This week, Imgur discovered a vulnerability in its system that made it possible for people to inject malicious code in to an image link from the site. These links were then used to leverage genuine user’s browsers in order to send a DDOS attack out to the sites 4Chan and 8Chan.
Imgur came across the vulnerability yesterday and patched it up pretty quickly. The link was being spread by a specific Reddit board, though it wasn’t named: “Yesterday a vulnerability was discovered that made it possible to inject malicious code into an image link on Imgur. From our team’s analysis, it appears the exploit was targeted specifically to users of 4chan and 8chan via images shared to a specific sub-reddit on Reddit.com using Imgur’s image hosting and sharing tools.”
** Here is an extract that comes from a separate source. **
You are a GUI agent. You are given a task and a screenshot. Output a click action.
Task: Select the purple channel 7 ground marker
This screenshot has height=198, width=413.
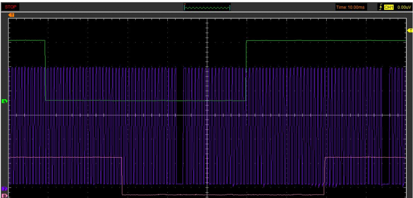pos(5,188)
Ashley Stephenson, CEO at Corero Network Security, offered some further insight in a comment: “When a genuine Imgur user is tricked in loading a malicious image by social engineering, the malicious image covertly launches a parasitic DDoS attack leveraging the genuine user’s browser, causing an extra 500 images to be requested from a victim site, effectively blasting the target with 100s of image requests. (in this case victim was gaming site 4-chan). This parasitic DDoS tool could be aimed at any victim on the Internet.”
The bug itself is patched out by now, though Imgur still says that users may want to clear their browser cookies as an extra precaution.
Discuss on our Facebook page, HERE.
KitGuru Says: There are groups out there that are constantly trying to come up with ways to mess with sites like 4Chan or 8Chan over one thing or another. Imgur seems to have caught on pretty quick this time though.